Europe’s groundbreaking regulations on artificial intelligence will take effect next month following the endorsement of a political agreement reached in December by EU countries, setting a potential global standard for a technology ubiquitous in business and daily life.
The European Union’s AI Act surpasses the United States’ more hands-off voluntary compliance approach, while China’s strategy focuses on maintaining social stability and state control.
EU countries’ vote came after EU lawmakers approved the AI legislation drafted by the European Commission in 2021, incorporating several key changes.
Global concerns about AI’s potential contributions to misinformation, fake news, and copyright infringement have escalated in recent months, particularly with the rise of generative AI systems like Microsoft-backed OpenAI’s ChatGPT and Google’s chatbot Gemini.
Belgian Minister for Digitization Mathieu Michel hailed the AI Act as a landmark law, addressing a global technological challenge while creating opportunities for societies and economies.
The AI Act imposes stringent transparency requirements on high-risk AI systems, while requirements for general-purpose AI models are less burdensome.
It limits governments’ use of real-time biometric surveillance in public spaces to specific cases, such as certain crimes, prevention of terrorist attacks, and searches for individuals suspected of serious crimes.

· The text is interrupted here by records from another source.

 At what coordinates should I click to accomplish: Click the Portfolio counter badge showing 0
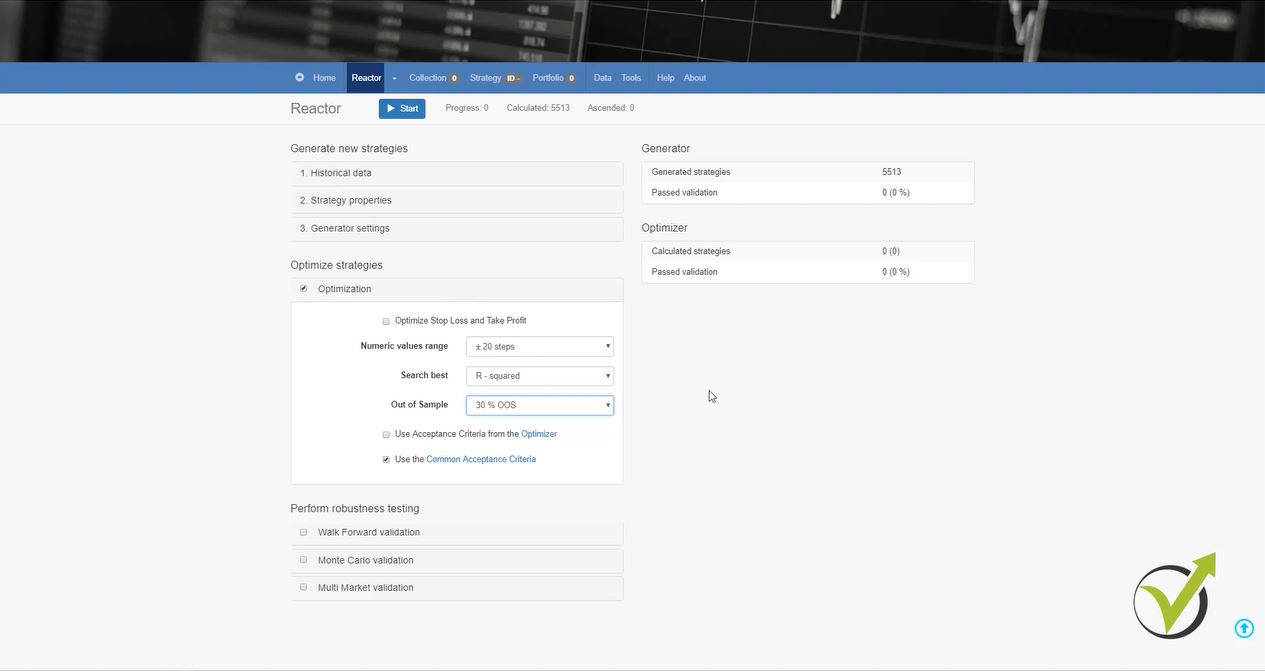coord(572,77)
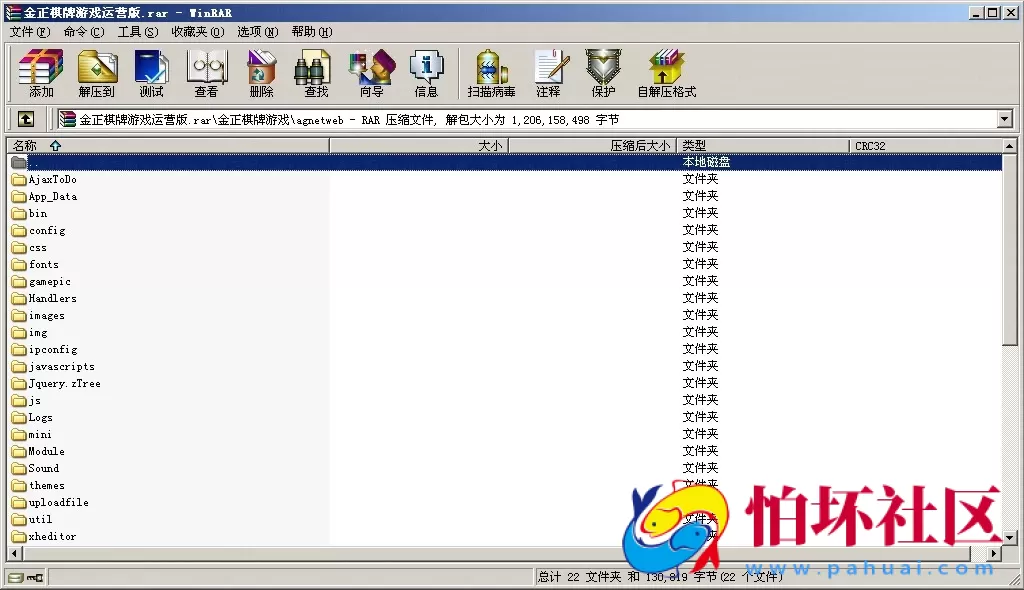Run the Test (测试) archive tool

(151, 73)

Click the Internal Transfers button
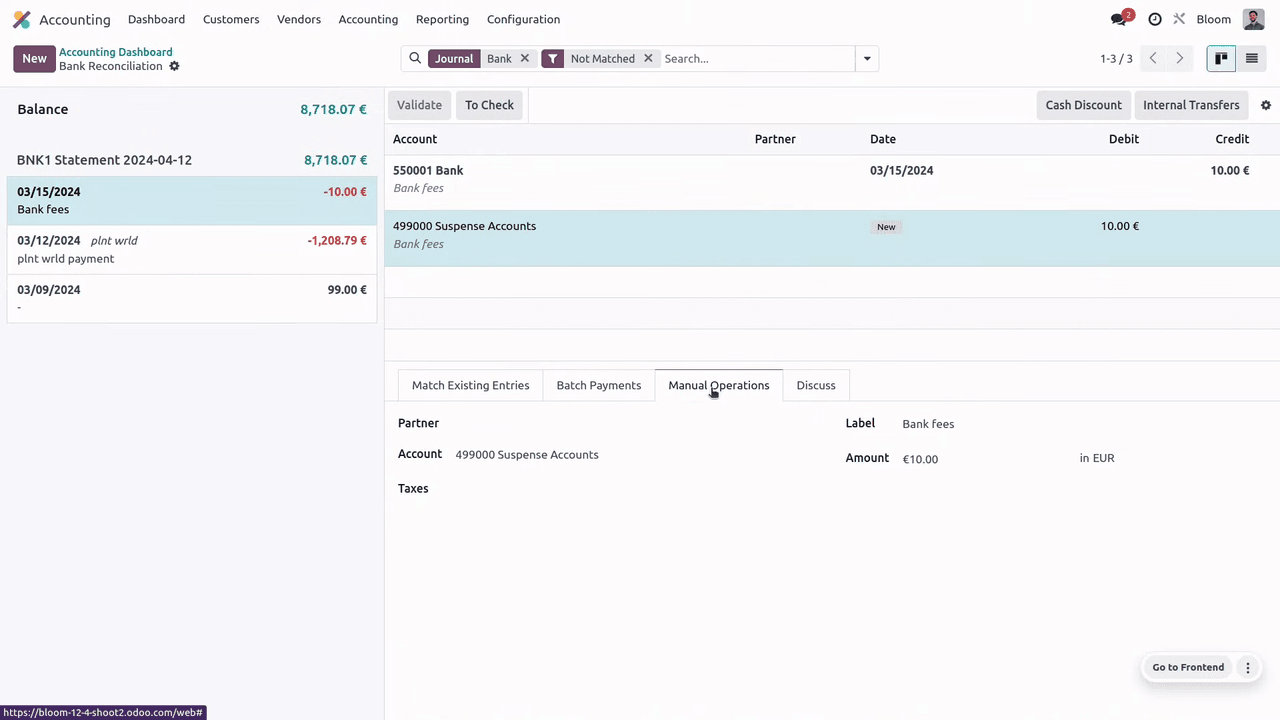tap(1190, 105)
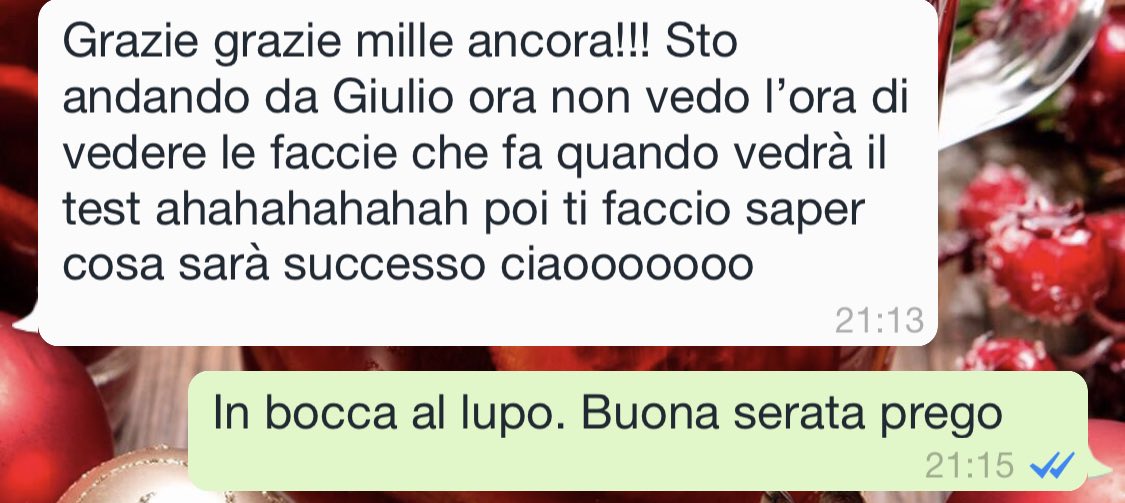The width and height of the screenshot is (1125, 503).
Task: Select the white received message bubble
Action: [x=488, y=173]
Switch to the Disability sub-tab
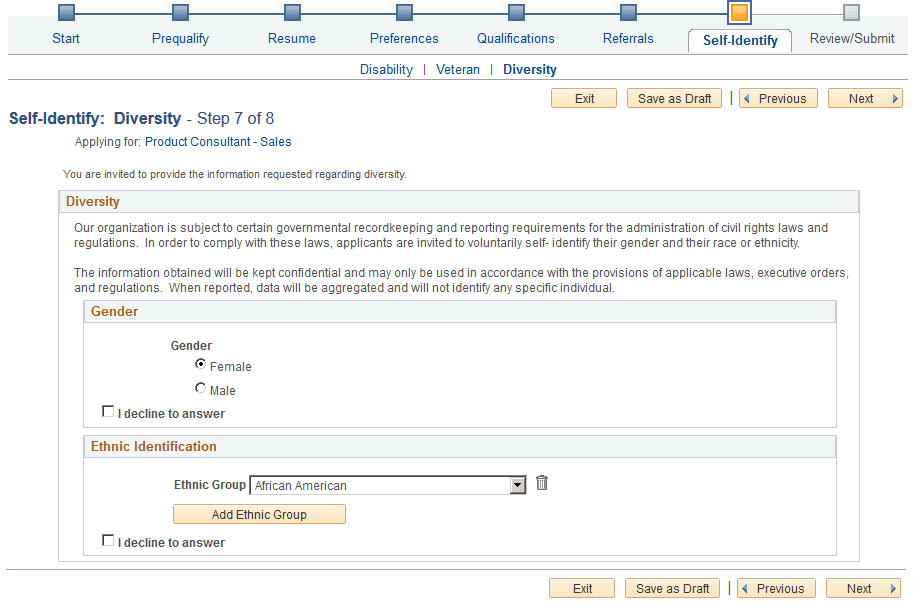The width and height of the screenshot is (914, 609). coord(386,69)
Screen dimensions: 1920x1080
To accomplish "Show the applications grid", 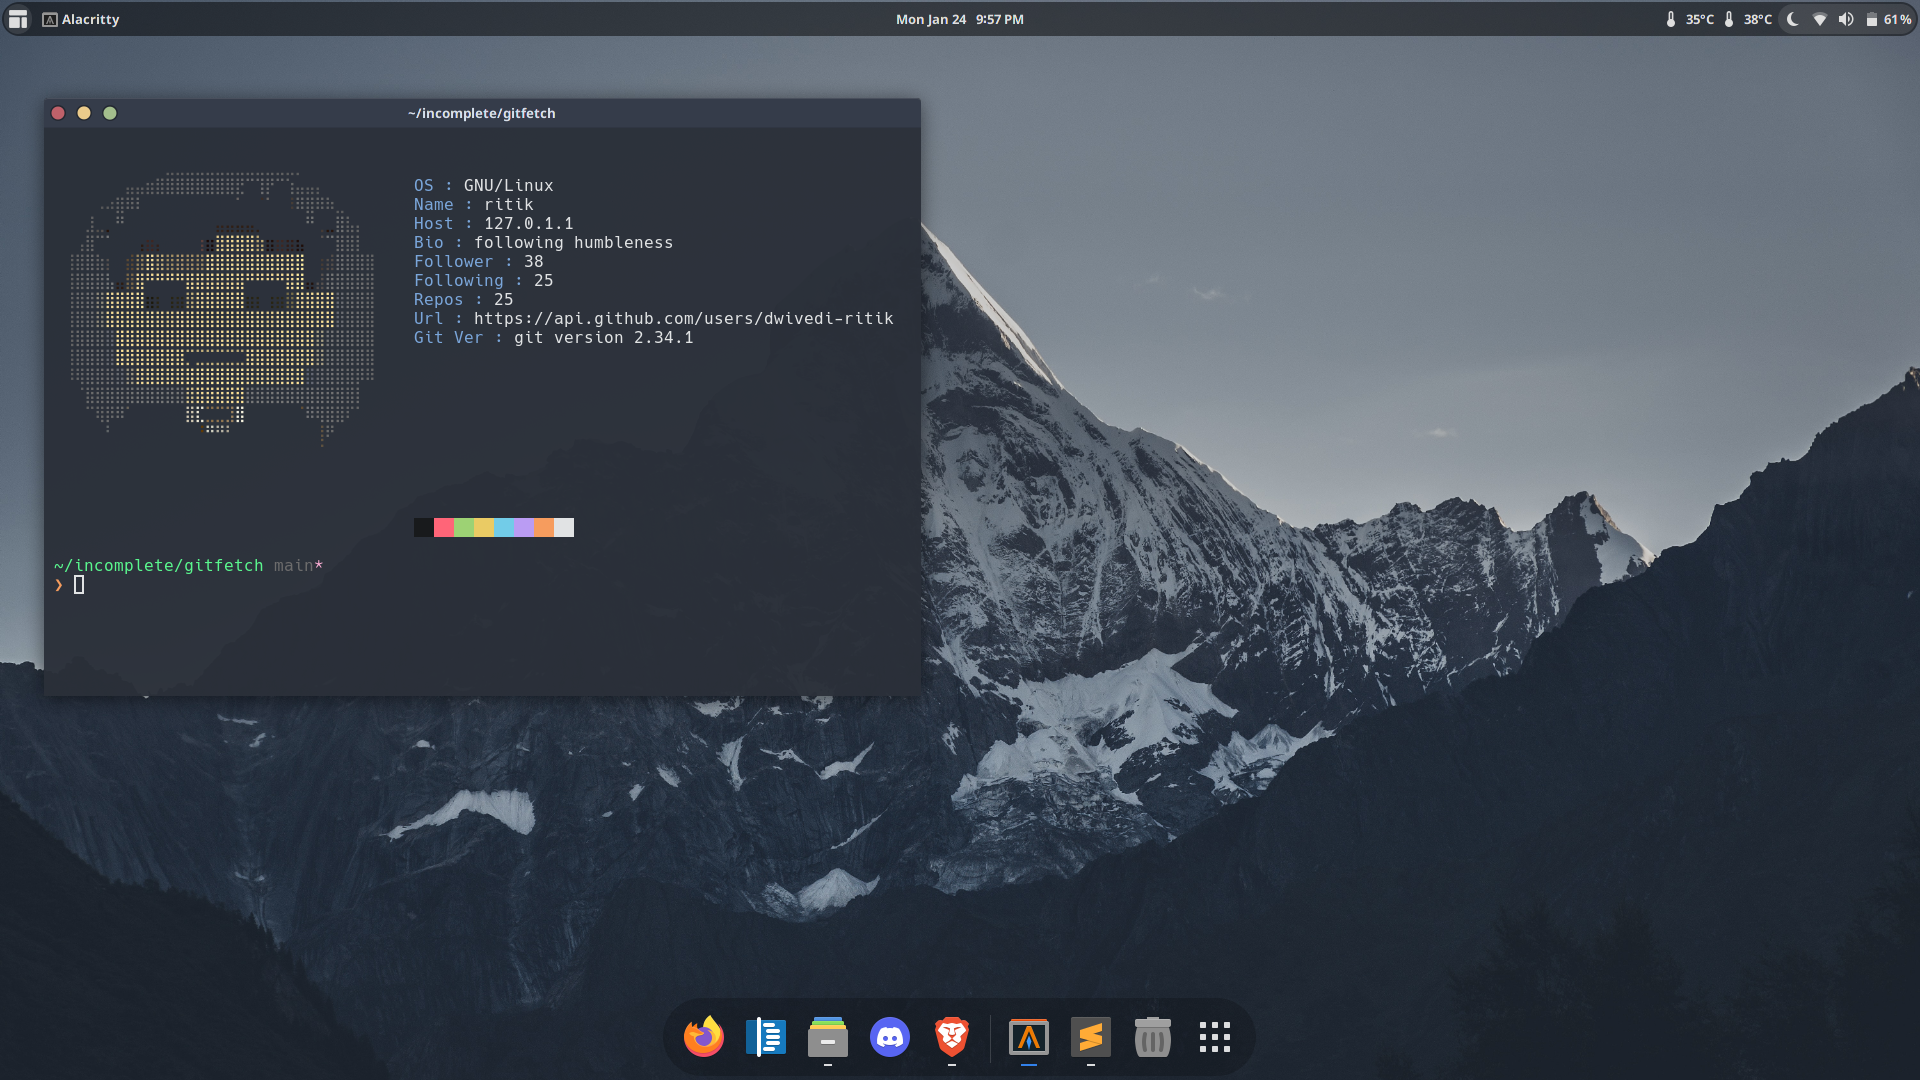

The legislation will have implications beyond the EU, with companies outside the bloc using EU customer data in their AI platforms needing to comply. Other countries and regions may adopt the AI Act as a blueprint, similar to how they embraced EU privacy rules like GDPR.
While the legislation will officially apply in 2026, bans on AI use in social scoring, predictive policing, and untargeted scraping of facial images from the internet or CCTV footage will take effect six months after the regulation’s entry into force.
Obligations for general-purpose AI models will apply after 12 months, and rules for AI systems embedded into regulated products will take effect in 36 months.
Penalties for violations range from 7.5 million euros or 1.5% of turnover to 35 million euros or 7% of global turnover, depending on the severity of the violations.